Estratto fornito:
Catene di S. Antonio, bufale, vignette e inesattezze: così al tempo dei social il web rischia di diventare una giungla
a cura di Vanni Raineri e Enrico Galletti
Ogni ricordo è più importante condividerlo che viverlo. E mica solo i ricordi, e quindi... non vorrei, ma posto. Quando scrisse questo brano di successo, solo poco più di due anni fa, Fedez non conosceva ancora la nostra concittadina Chiara Ferragni, da pochi giorni sua moglie, tanto che ne ridicolizzava le tendenze modaiole attraverso l’abbigliamento del suo cane.
Insomma, “non vorrei ma posto” sembra il nuovo comandamento di un Facebook la cui età media di frequentazione si alza di giorno in giorno. Anche per questo si vedono utenti insospettabili, per dire avvocati, imprenditori e pure giornalisti, condividere post improponibili, o per gesti quasi meccanici o per sottovalutazione.

Da svolgere:
Prosegua l'articolo sulle bufale e sulla condivisione dei post su Facebook, riprendendo subito dopo l'ultima frase riportata.

Materiale di partenza:

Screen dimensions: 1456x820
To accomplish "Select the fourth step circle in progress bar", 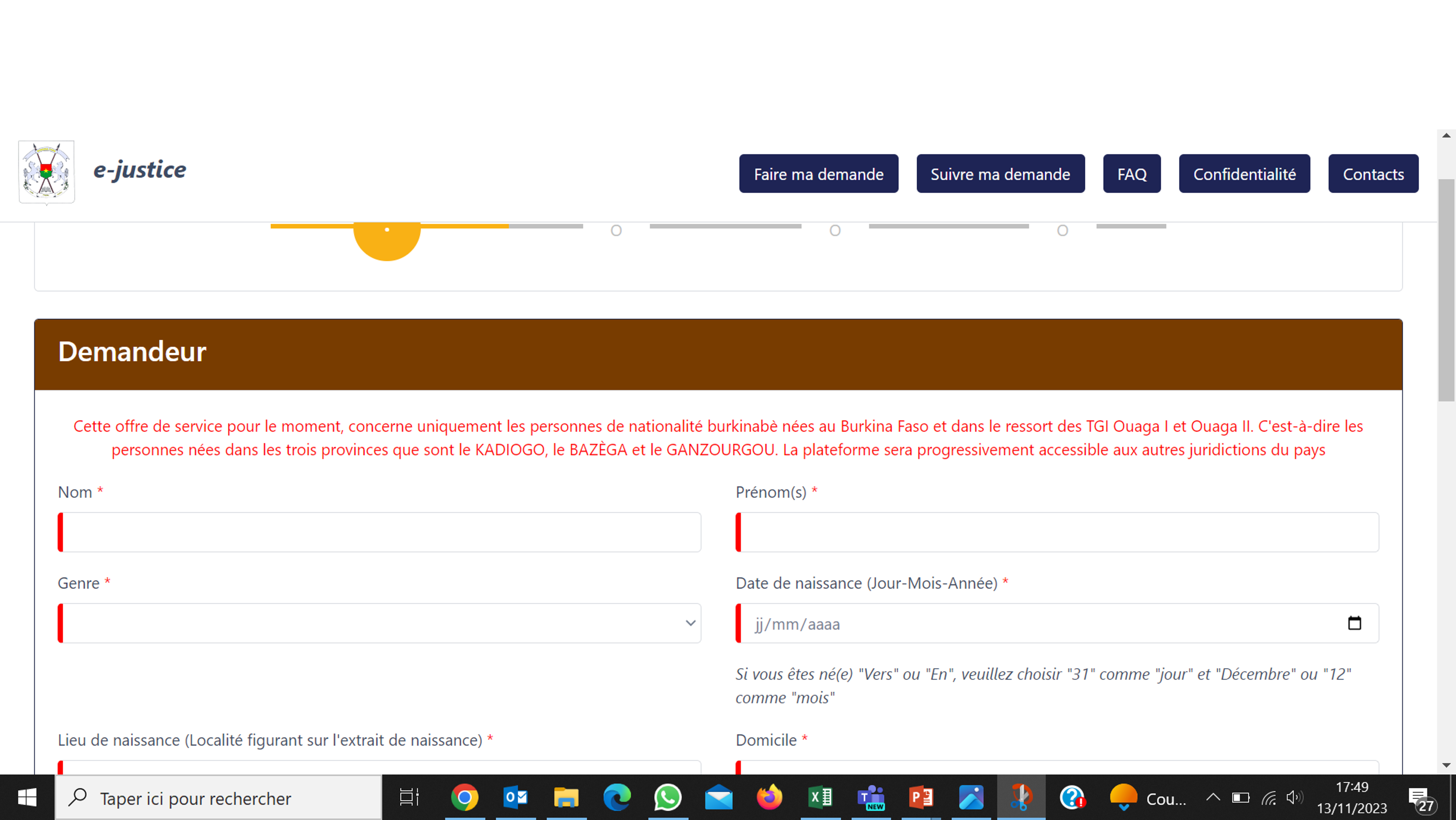I will click(1063, 231).
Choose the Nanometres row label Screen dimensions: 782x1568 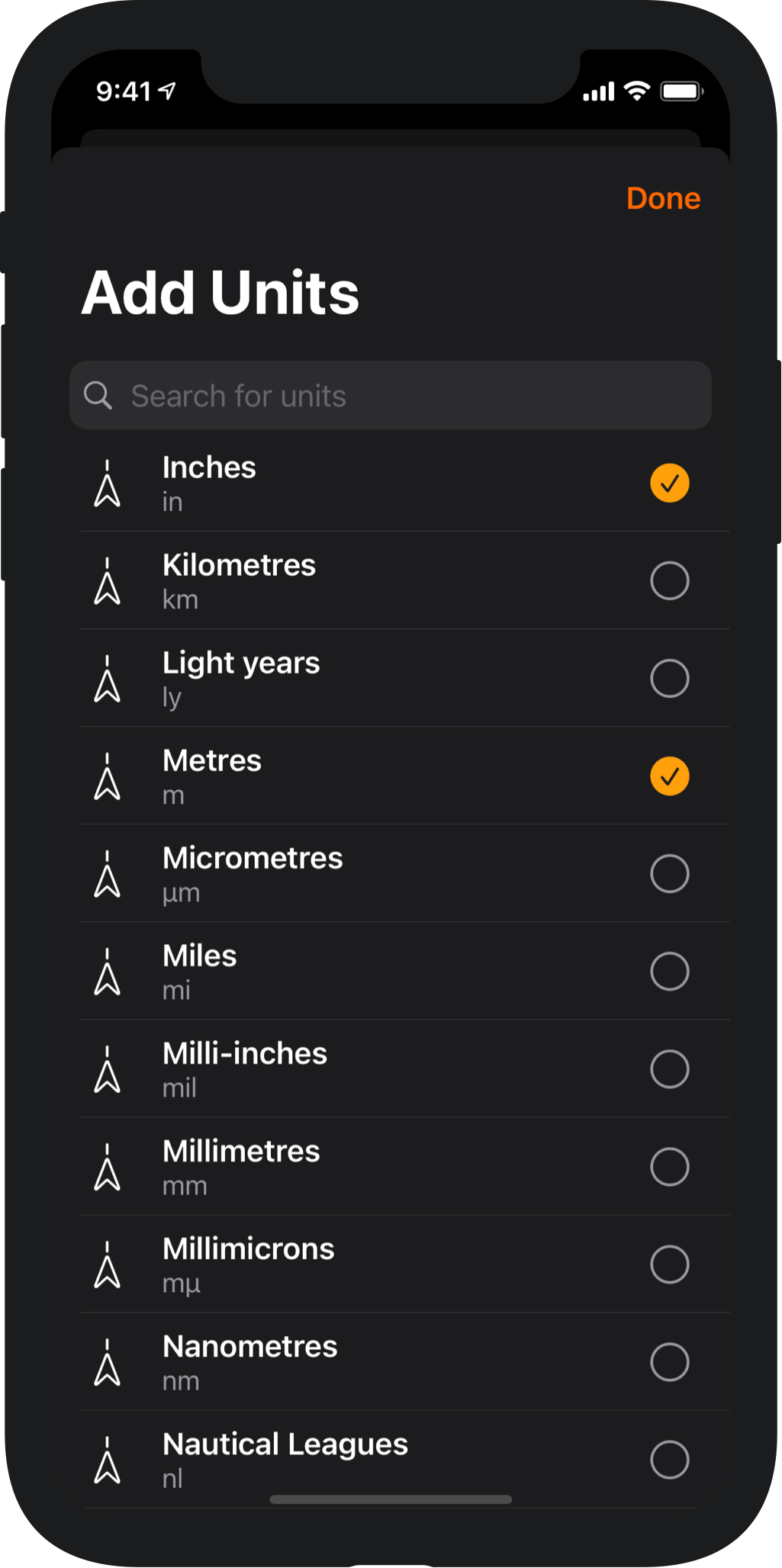[249, 1347]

Risposta attesa:
Il post che domina l’area del social più noto da qualche settimana a questa parte è quello che si prefigge di attaccare lo stesso Facebook sconfiggendone l’algoritmo che ridurrebbe la cerchia degli amici “visibili”. Circola in alcune versioni, ma sostanzialmente recita così: “Non ci credevo ma funziona davvero! La sezione notizie ultimamente ci fa vedere i post delle stesse poche persone, circa 25, sempre le stesse, perché Facebook ha un nuovo algoritmo. Dato che le persone da leggere me le vorrei scegliere da solo, vi chiedo un favore: se leggete questo messaggio lasciatemi un commento veloce, un “ciao”, una pernacchia, un adesivo, quel che volete, così verrete visualizzati nella mia sezione notizie. Io non ho bisogno che sia Facebook a scegliere i miei amici. Copiate e incollate sulla vostra bacheca, grazie”.
E tutti giù a copiare, pensando così di dettar legge sul sociale usando la sua stessa piattaforma.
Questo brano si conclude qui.